一般家庭の出でありながら世界の寵愛を授かった選ばれし者。何度か剣を交えたことがあるが、その実力は折り紙付きだ。加えてアイツの使う魔法が規格外の強さなのだ。
────本当になんど殺されかけたことか……。
「できれば今回は戦いたくないもんだな……」
「お兄様?」
「ああ、ごめん。読もうね、昔々────」
また思考の海に舵を漕ぎだしそうになったところをアリスに急かされて絵本を読み始める。するとまたしてもそれに待ったをかける闖入者が現れた。
「おうレイ! お前、今日の午前中は休息日だろ? 暇だろ? しょうがねえからいい所連れてってやるよ!」
その闖入者とはクソジジイことフェイド大叔父様であり、彼はまた唐突なことを言い始める。色々と突っ込みたいところだが、まずはアリスとのほっこり時間を邪魔されたことが許せない。普通にいつもの調子で喧嘩腰に暴言が出そうになるがアリスがいるのでグッとこらえた。
「いい所ってどこに? と言うか今アリスと本読んでるんだけど……ついに目が死んだか、耄碌ジジイ」
やはり無理だった。ついポロっと流れるように煽り文句が出てきてしまった。慣れって恐ろしい……。
「んだとコラァア!?」
そのまま半目を向けると爺さんは見事にブチギレる。このジジイ、煽り耐性が絶望的に皆無なのだ。騎士団の指南役がこんなに沸点が低くて大丈夫なのか心配になるが、それよりも心配するべきなのはアリスだ。クソジジイの怒鳴りで怯えている。
「おい、あんま騒ぐな。アリスが怖がってるだろ」
「うっ……それはすまん」
震えるアリスを抱きしめて安心させつつ、改めて話を聞いてみる。
「それでいい所って?」
「おう!今から騎士団の駐屯地に行くぞ!今日はそこで鍛錬だ!!」
「……は?」
また突拍子のない発言に絶句する。俺の鍛錬の為にこれだけで熱心なのは本当にありがたいが、もう少し予兆と言うか……突然提案をしないでもらいたい。そして今現在行っているアリスとの交遊も今後の人生の為には必要不可欠なことである。常に鍛錬、時々座学で全く構ってあげらていなくて、ようやく訪れたこの良い機会をみすみす逃すのは惜しい。

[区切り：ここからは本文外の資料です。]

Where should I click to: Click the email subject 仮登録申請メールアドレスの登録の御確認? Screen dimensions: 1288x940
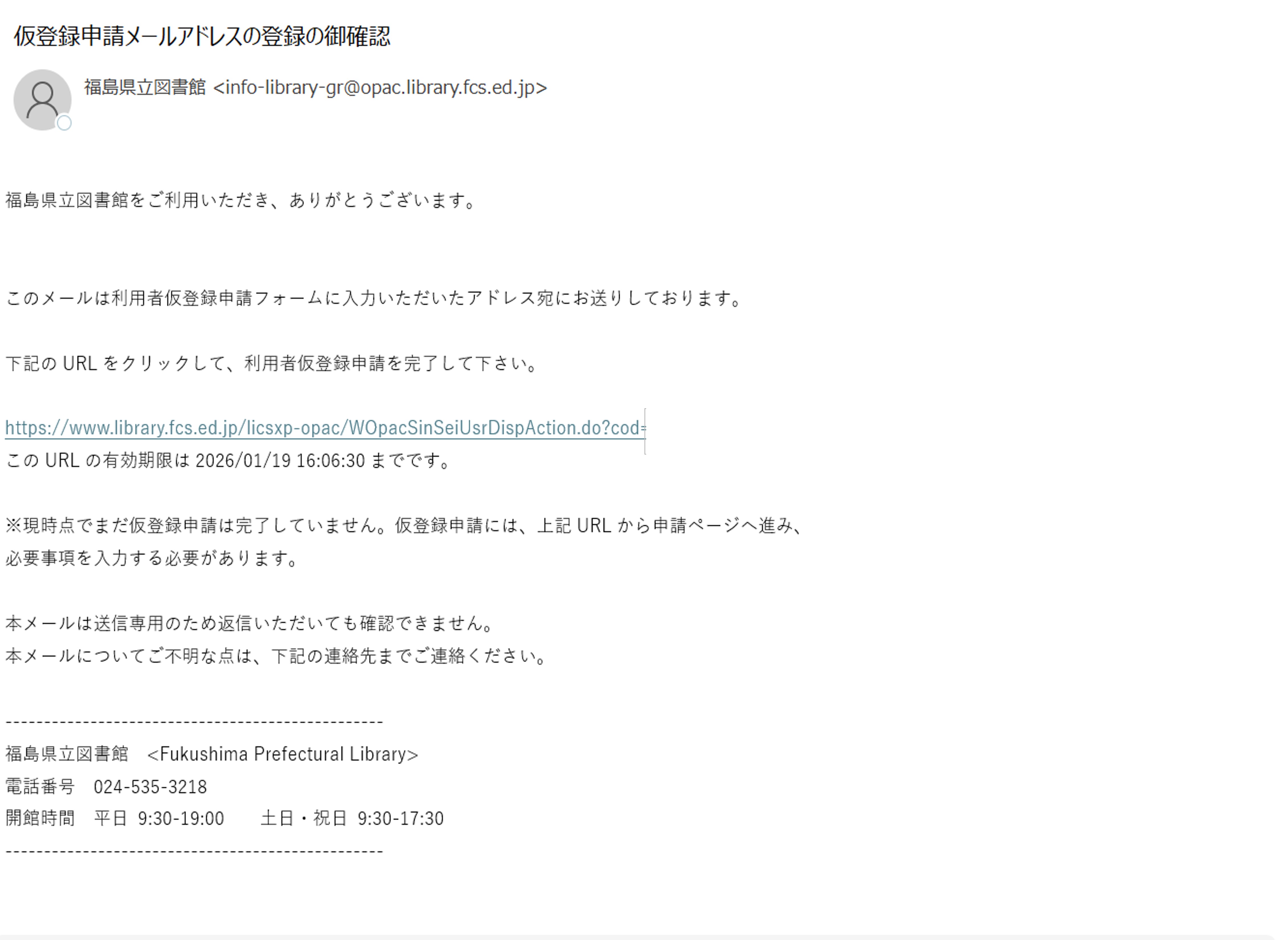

────何もなかったら全然行ってもいいんだ。寧ろ望むところなんだ。
「なんだ行かんのか?やっぱりまだクソガキにはあの厳しい鍛錬は無理だったか」
「んだとコラ!あんなの全然よゆ────」
売り言葉に買い言葉。クソジジイの安い挑発に思わず乗せられそうになるが次の一言で正気に戻る。
「行ってしまうのですか、お兄様??」
「うっ────」
依然として俺に寄りかかるようにして話を伺っていたアリスが見上げてくる。その表情は寂しげで、これから俺がどこかに行ってしまうことを確信してるかのようだった。
────そんな悲しそうな眼をされると困ってしまう。
やはり今回はアリスを優先して爺さんの誘いを断ろうとしたがとある案を思いつく。
「おい大叔父様、その駐屯地にはアリスも連れてっていいか?」
「ん?別に構わんぞ?」
本来ならば最初に約束をしていたアリスが優先ではあるが、誠に遺憾ながら爺さんのこの提案も捨てがたい。ならばアリスも一緒に連れて行ってしまえばいい。言質は取ったし、あとはアリスに確認である。
「アリス、これから兄ちゃんと一緒に外にお出かけするなんてどうだろうか? やっぱり家で本を読んでる方がいいか?」
「お兄様とお出かけ……アリスもお供します!!」
「よし決まりだ」
妹からの了承も得られた。ならば無問題。考えなしのジジイに合わせるのは癪だが、まあいいだろう。
「行くぞ、爺さん」
「そう来なくちゃな!時間が惜しい!さっさと行こう!!」
そうして俺とアリスは急ではあるものの爺さんにに連れられて騎士が常駐している騎士団の駐屯所まで行くことになった。